JG: I haven’t spent much time in post; none, actually. My good friend, Gareth Daley, who worked with me on Exodus and followed the film through post, swears by RV software. Gareth swears it is the best for viewing shots in 3d and all stereo analysis. He is one of the smartest guys I know and probably has more 3d experience than any other working in film. He did all The Hobbit films as head rig tech and worked on many other 3d projects.
How important is resolution? Would more pixels be more important for stereo 3D? Higher dynamic range? HFR?
JG: More resolution could always be better in some ways. With more pixels you just begin to create larger files and, until the world is showing 4k in every theatre, it’s only truly beneficial for post and visual effects. It would allow you to crop in and reframe later, as well. I’m kind of old school and like my movies to look like film, crazy idea in this day and age, I know. I still feel like the crispier the image gets the more it looks like sports on TV.
Are there any specialty filters that you find enhance the stereo images? How about specialty filters that you have found should never be used?

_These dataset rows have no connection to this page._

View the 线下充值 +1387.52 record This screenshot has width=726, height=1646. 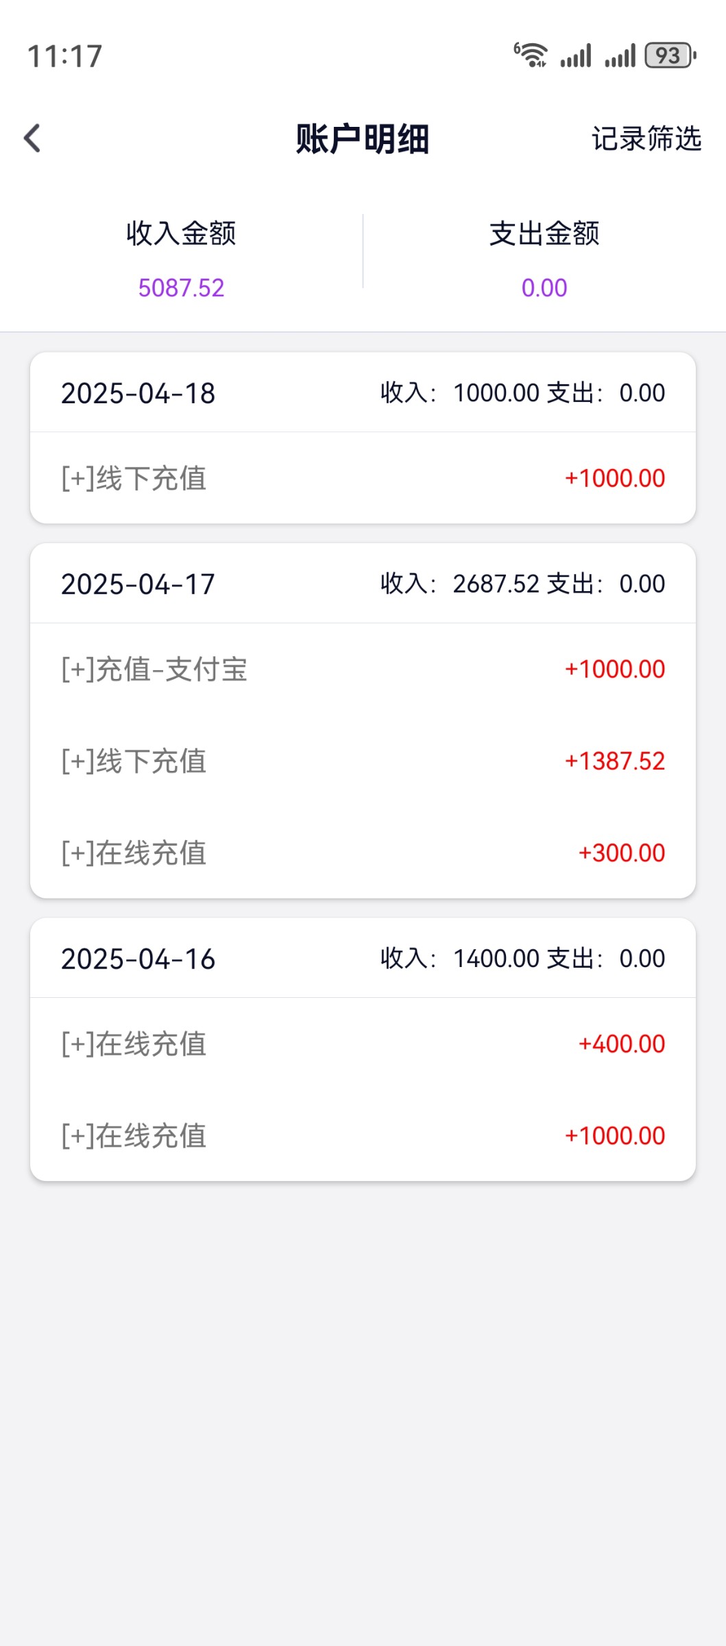coord(363,761)
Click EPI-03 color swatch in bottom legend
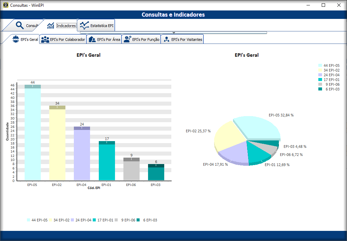 pos(138,220)
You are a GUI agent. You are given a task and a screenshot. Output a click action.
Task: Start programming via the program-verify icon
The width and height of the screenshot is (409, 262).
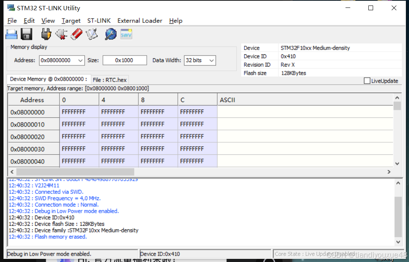(92, 34)
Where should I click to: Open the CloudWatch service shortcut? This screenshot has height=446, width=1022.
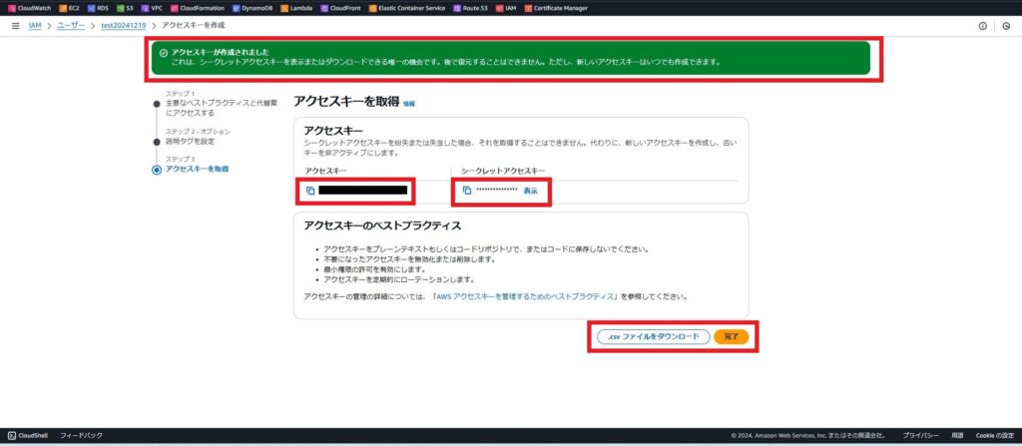coord(35,7)
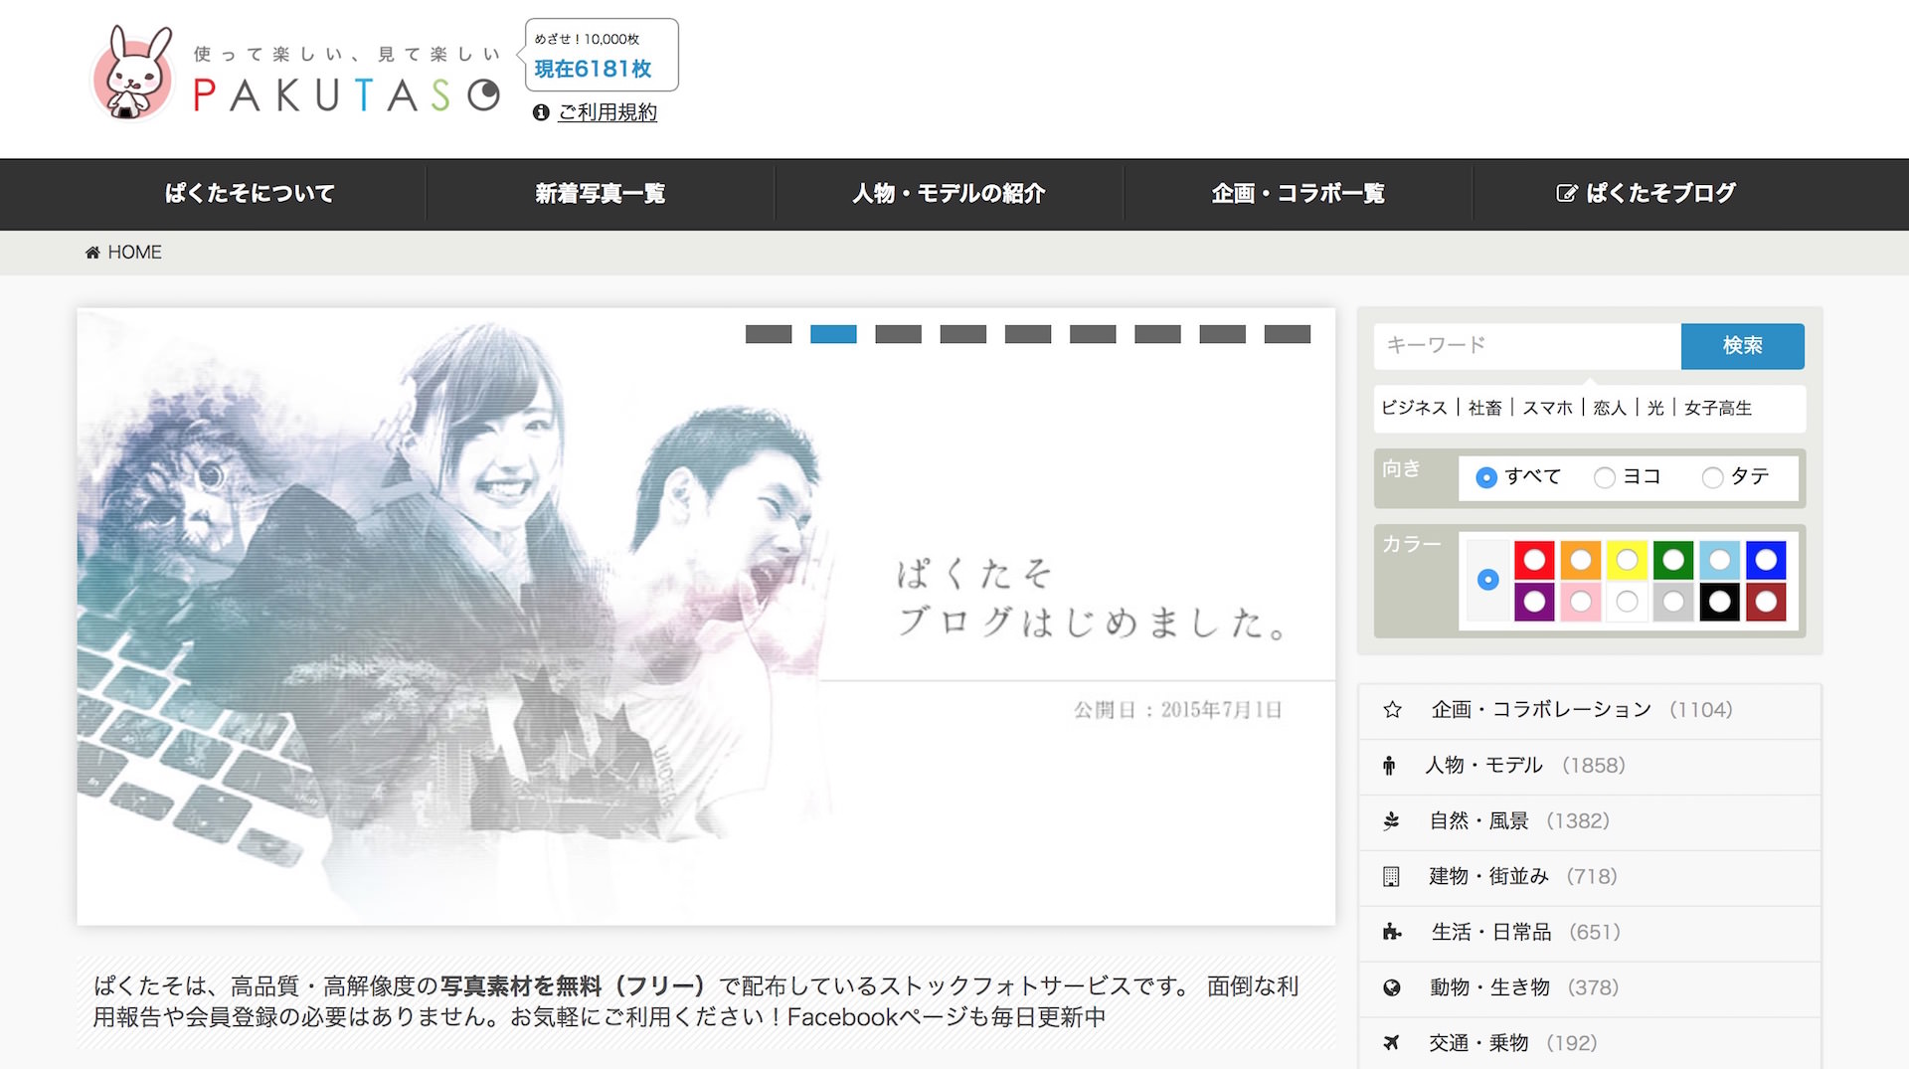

JG: The only real filter we use often is the quarter wave retarder. It helps to eliminate glare or polarization in one eye or both depending on the situation. When something is wet or painted with a sheen, it sometimes looks different in the reflected eye. If that can be fixed in camra and save the VFX houses from doing it than we try.
Split focus diopters are a popular tool in 2D. Do you think a director looking for an effect like that can get that in stereo 3D?
JG: I’ve never seen anyone try the diopter thing in 3d, although it sounds interesting. Not sure if the eyes could take it. I’ve always wanted to the old Martin Scorsese trick where you dolly in and zoom out only instead of zoom replace it with IO and Convergence manipulation, make the world breathe and shift planes.
Open mic: What is the biggest challenge that you'd like to openly discuss about today's 3D?
JG: I think the biggest challenge in 3d today is making good 3d movies. Often, when I go and see a 3d movie, and I see them all, it lacks good overall 3d. It seems like the 3d is just an afterthought. Working with people and hearing stories, I know that sometimes it is just that. When people go to see 3d, that’s what they are paying to see. Thank god for Marvel because they have continued to put out big movies that a lot of people see and they have continued to try and keep the 3d as big as possible. Even though its post converted, they still work to get the depth in and I think it makes a big difference with the viewers.
Open mic: What are you happiest about in the 3D field?
JG: I’m happy it’s still around. I’m not happy with things like 4DX. I’ve sat through a couple movies in that thing and it seems so gag orientated so far, much like the movie houses in the 1950’s that didn’t last.
Thanks so much again for your time for this James! I'm sure I speak for everyone in wishing the best for EXODUS at the box office and critical acclaim. I can't wait for it!